◆ Task details: From the entries provided below, copy each line that contains the word "account".

◆ Dataset content:
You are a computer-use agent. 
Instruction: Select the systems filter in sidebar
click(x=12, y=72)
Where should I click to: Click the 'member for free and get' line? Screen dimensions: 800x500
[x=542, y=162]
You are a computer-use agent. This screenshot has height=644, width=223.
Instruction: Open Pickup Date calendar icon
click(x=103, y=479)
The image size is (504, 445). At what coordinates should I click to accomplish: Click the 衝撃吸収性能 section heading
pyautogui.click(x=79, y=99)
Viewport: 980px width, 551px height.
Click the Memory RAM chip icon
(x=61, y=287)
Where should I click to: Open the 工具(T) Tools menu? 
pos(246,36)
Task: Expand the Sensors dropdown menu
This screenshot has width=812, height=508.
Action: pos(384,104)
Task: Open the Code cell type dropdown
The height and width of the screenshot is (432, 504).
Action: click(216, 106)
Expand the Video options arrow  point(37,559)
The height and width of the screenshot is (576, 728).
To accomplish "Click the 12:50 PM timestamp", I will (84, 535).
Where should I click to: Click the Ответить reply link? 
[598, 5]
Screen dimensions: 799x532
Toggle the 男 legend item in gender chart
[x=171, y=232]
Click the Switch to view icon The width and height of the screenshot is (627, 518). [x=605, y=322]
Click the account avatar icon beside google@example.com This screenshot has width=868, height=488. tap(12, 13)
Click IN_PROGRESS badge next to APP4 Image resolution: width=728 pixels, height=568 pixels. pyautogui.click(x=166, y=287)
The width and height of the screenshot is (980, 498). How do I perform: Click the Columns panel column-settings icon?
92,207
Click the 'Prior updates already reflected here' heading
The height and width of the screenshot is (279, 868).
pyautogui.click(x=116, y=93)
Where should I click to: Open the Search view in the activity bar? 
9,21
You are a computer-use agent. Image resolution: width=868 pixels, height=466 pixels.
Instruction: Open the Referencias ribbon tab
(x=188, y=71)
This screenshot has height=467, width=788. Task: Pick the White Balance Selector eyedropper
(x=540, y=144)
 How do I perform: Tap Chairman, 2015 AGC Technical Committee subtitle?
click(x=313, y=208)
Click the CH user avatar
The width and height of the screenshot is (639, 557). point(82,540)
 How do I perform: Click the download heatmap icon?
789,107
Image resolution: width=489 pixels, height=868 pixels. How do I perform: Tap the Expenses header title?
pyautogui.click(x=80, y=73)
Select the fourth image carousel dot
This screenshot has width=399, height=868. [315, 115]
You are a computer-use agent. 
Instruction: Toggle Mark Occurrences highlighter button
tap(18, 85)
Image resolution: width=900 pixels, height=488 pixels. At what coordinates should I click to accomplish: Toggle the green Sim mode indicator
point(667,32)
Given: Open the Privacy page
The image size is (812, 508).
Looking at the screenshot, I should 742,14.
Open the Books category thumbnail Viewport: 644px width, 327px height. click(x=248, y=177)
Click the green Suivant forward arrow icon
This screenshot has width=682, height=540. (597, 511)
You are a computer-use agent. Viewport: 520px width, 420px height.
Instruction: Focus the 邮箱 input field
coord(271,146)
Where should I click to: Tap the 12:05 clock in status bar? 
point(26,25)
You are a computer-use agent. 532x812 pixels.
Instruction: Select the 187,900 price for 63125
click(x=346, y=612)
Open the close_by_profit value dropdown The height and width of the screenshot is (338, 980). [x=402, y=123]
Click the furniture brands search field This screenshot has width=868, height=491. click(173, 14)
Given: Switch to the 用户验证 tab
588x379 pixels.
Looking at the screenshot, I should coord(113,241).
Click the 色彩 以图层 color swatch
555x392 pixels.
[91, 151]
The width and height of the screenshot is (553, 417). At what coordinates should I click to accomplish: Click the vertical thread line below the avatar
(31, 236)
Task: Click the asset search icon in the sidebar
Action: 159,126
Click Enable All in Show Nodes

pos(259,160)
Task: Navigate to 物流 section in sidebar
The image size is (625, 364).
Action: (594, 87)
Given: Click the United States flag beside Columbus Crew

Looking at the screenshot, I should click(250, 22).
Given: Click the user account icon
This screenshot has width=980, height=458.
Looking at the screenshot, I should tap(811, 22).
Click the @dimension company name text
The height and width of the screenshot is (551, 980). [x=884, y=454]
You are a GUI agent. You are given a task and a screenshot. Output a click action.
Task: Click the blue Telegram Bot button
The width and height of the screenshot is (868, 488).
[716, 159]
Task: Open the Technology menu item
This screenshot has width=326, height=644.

◆ Response to the task:
Click the account avatar icon beside google@example.com This screenshot has width=868, height=488. tap(12, 13)
Given: Click the user account icon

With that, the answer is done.